SM2算法虽然把数据传输的机密性和不可抵赖性问题解决了，但是关于通信实体自身身份的合法性还没有解决。以SM2算法为基础的身份认证系统，其身份的合法性应得到证书机构CA以及注册机构RA的确认。针对这个系统，证书标准是X.509，证书的格式如图4所示。

图4 X.509数字证书标准

三、以SM2算法为基础的身份证的实现

在供电局生产业务系统的标准配置中，装备了EMS能量管理系统服务器、SCADA服务器和历史数据服务器等，利用管理终端工作站，调度员管理和监控电力生产系统。

以SM2算法为基础的身份认证系统的登录方式是USB-KEY。

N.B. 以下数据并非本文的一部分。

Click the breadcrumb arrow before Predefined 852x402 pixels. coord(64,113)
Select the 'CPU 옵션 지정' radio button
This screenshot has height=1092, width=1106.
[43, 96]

USB-KEY中不仅包括了用户的信息，还包括了私钥的信息，只有获得了认证中心的认证，才能对系统进行访问，其认证体系主要以PKI为基础。

（一）USB-KEY的证书签发

USB-KEY数字证书系统证书的制作过程：（如图5所示）。

图5 USB-KEY的数字证书制作过程

第一步，USB-KEY与数字证书系统连接，数字证书系统将其进行初始化的处理，USB-KEY内部电路生成公私密钥对;第二步，USB-KEY提出证书请求，然后将其文件P#10发送到数字证书系统;第三步，数字证书系统按照9#10文件，根据X.509的格式制作USB-KEY的数字证书，该证书就包括了数字签名。

（二）管理终端的证书签发

管理终端工作站的数字证书还是需要数字证书系统签发，实际上就是将根数字证书安装到管理终端工作站中，这种数字证书也拥有证书系统的公钥。其格式和USB-KEY证书签发的过程相似，且其登录方式也变成USB-KEY的登录方式。

四、结语

身份鉴别技术是数据库安全中非常重要的加密技术，根据能量管理信息系统应用身份鉴别技术的现状来看，能量管理信息系统中主要采用口令方式的身份鉴别，这种方式在安全强度上较弱。而以SM2算法为基础身份鉴别技术在非对称密码算法中在加密速度和加密高强度上都要优于RSA密码算法。通过USB-KEY方式作为身份鉴别系统，又让这种算法的又具有一定可操作性。因此，在能量管理信息系统的等级保护中采用这种身份鉴别技术对系统的身份鉴别强度较高。

参考文献

[1]朱世顺.信息安全等级保护在能电力信息系统中的应用[J].电力信息化，2010，（04）.

[2]张海彬.黑龙江省能量电力信息系统等级保护技术安全设计[J].电力信息化，2010，（07）.

[3]易振宇.电力信息系统等级保护实施浅谈[J].信息安全与通信保密，2011，（12）.